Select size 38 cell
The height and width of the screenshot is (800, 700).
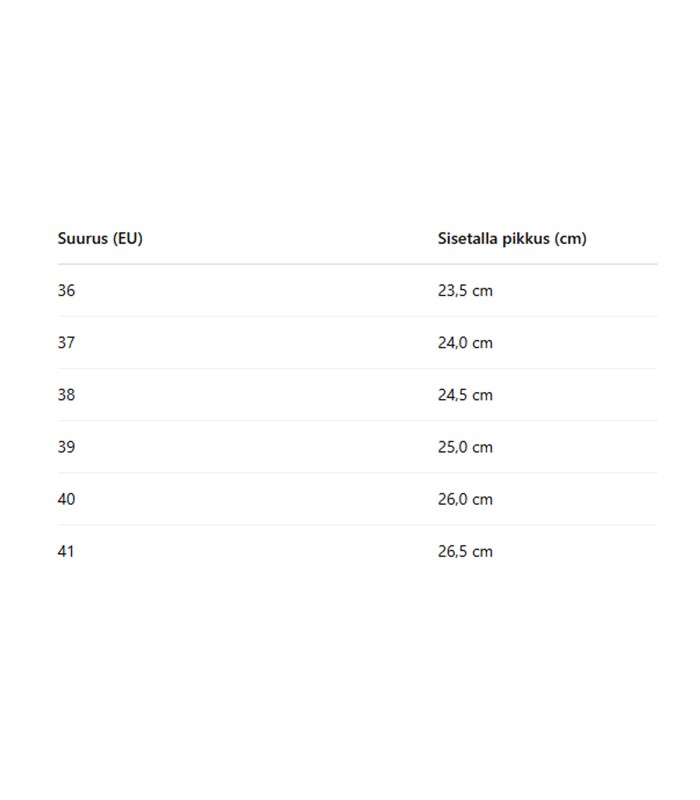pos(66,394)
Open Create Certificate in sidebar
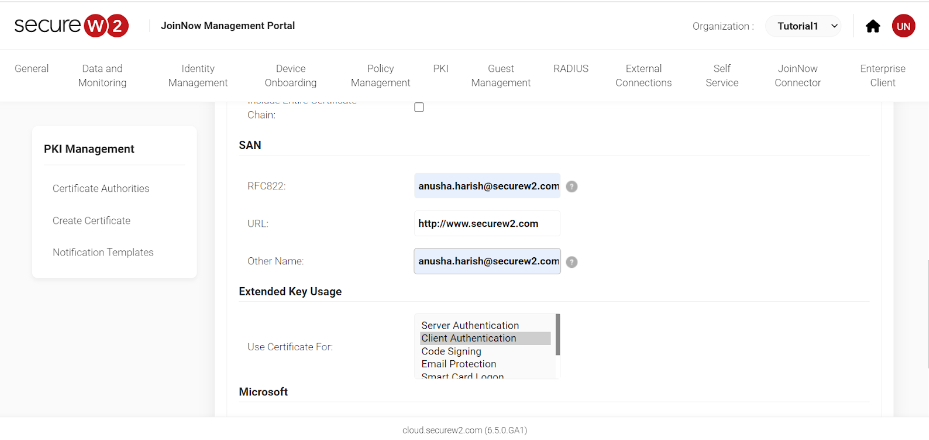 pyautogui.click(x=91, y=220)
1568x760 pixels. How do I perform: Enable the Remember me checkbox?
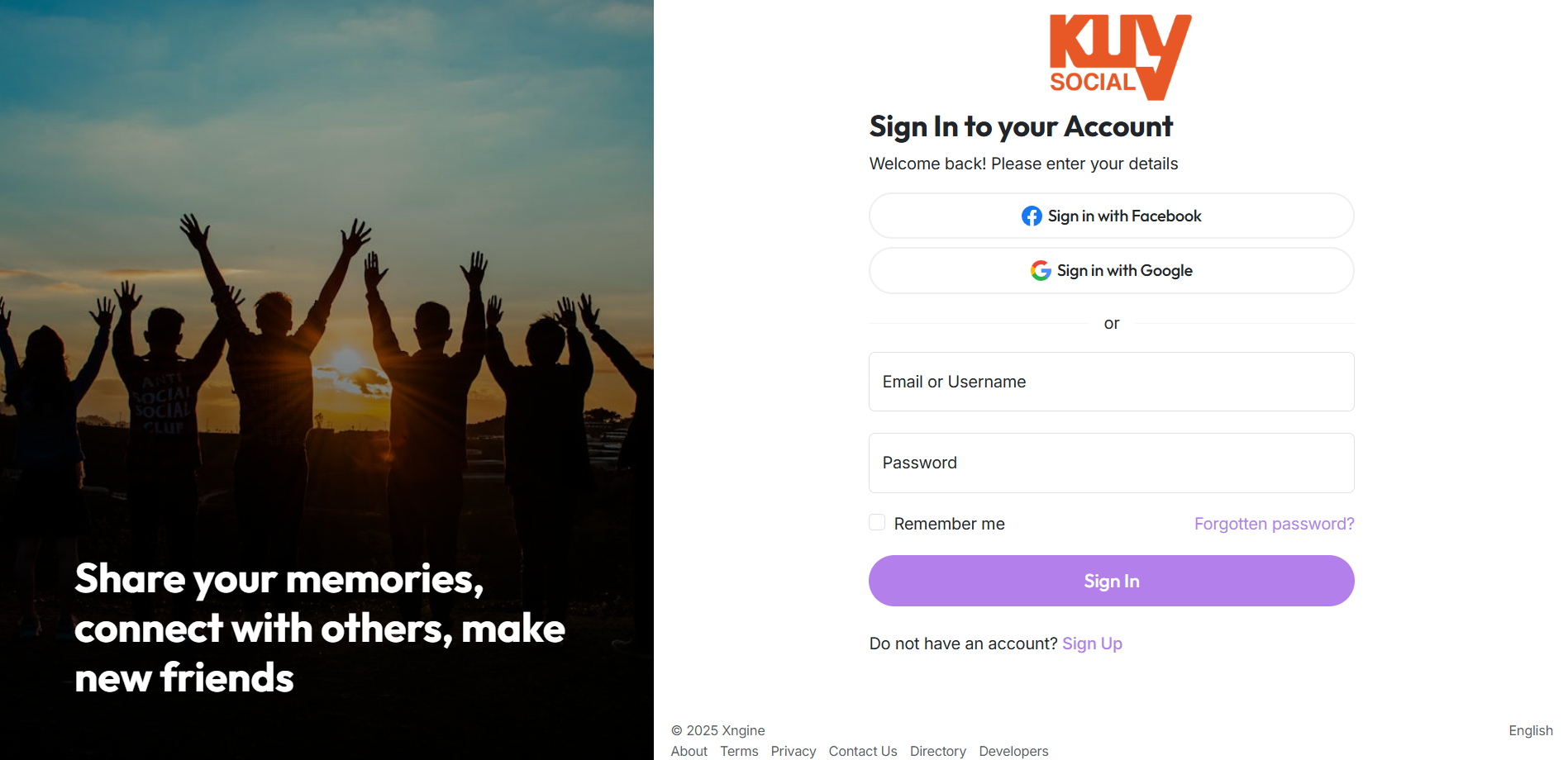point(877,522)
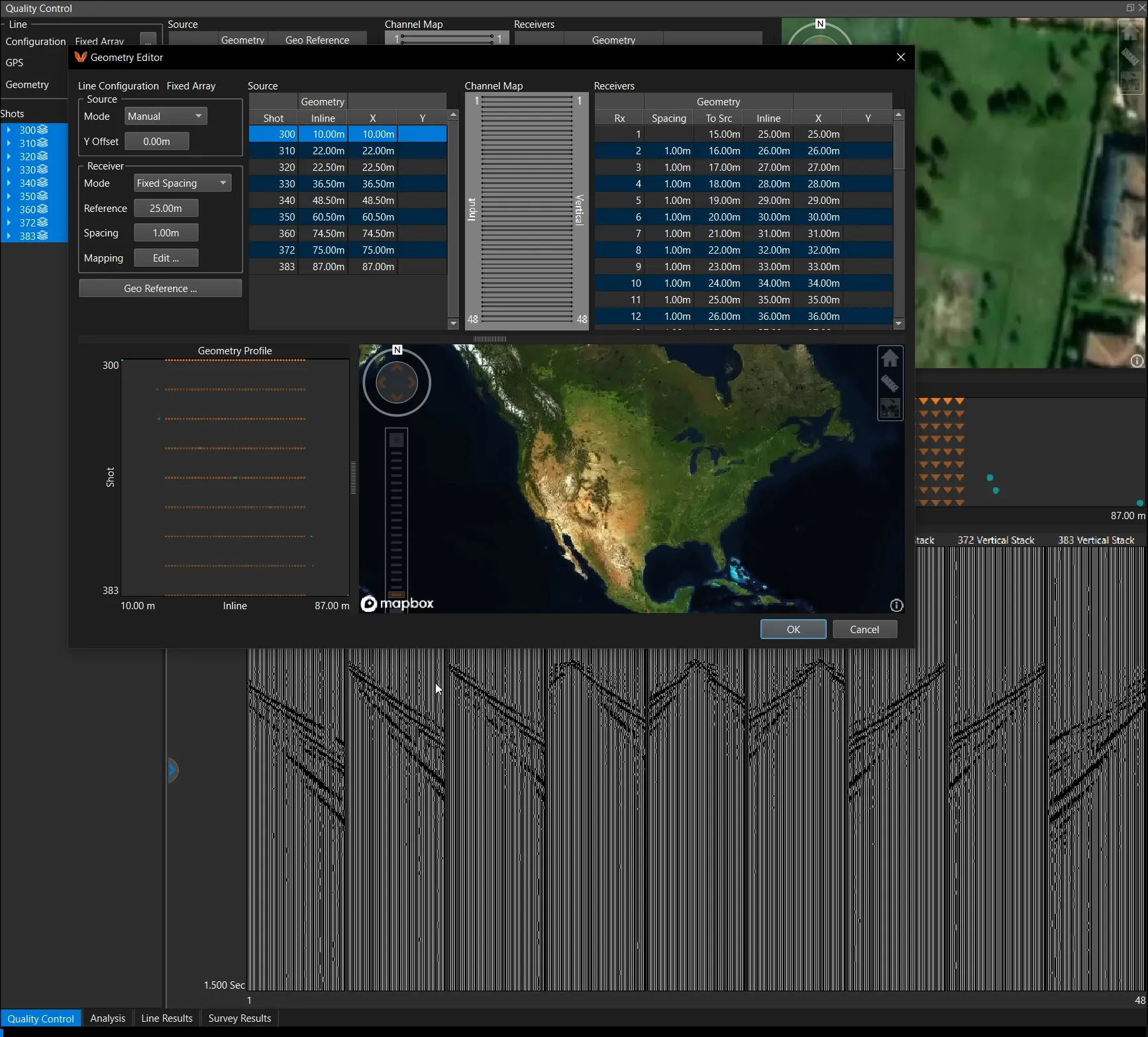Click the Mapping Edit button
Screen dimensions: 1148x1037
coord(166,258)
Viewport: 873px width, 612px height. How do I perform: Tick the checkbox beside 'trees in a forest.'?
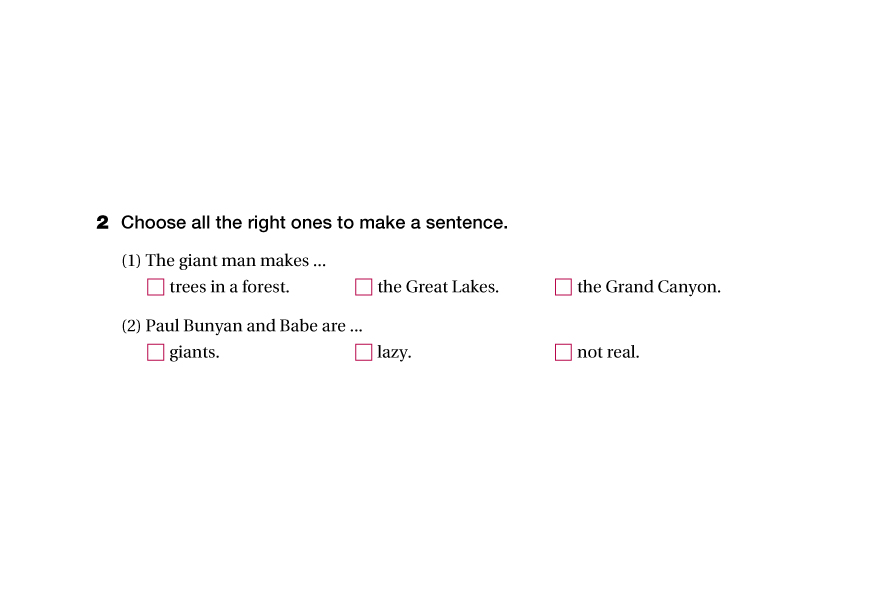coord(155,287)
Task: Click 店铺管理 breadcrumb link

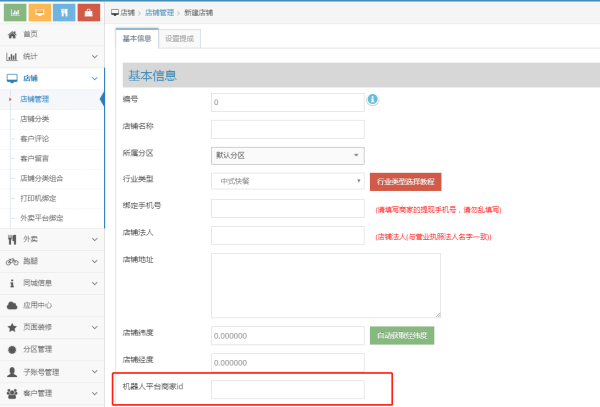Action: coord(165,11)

* _What to work on_
Your reply should hold only the lines from the one that contains "1568x760 pixels. How" through the last line of the records above, exact and complete, and no pictures.

* _Your solution_
1568x760 pixels. How do I perform: Enable the Remember me checkbox?
point(877,522)
Click the Mapping Edit button
Screen dimensions: 1148x1037
coord(166,258)
Viewport: 873px width, 612px height. How do I perform: Tick the checkbox beside 'trees in a forest.'?
coord(155,287)
Task: Click 店铺管理 breadcrumb link

Action: coord(165,11)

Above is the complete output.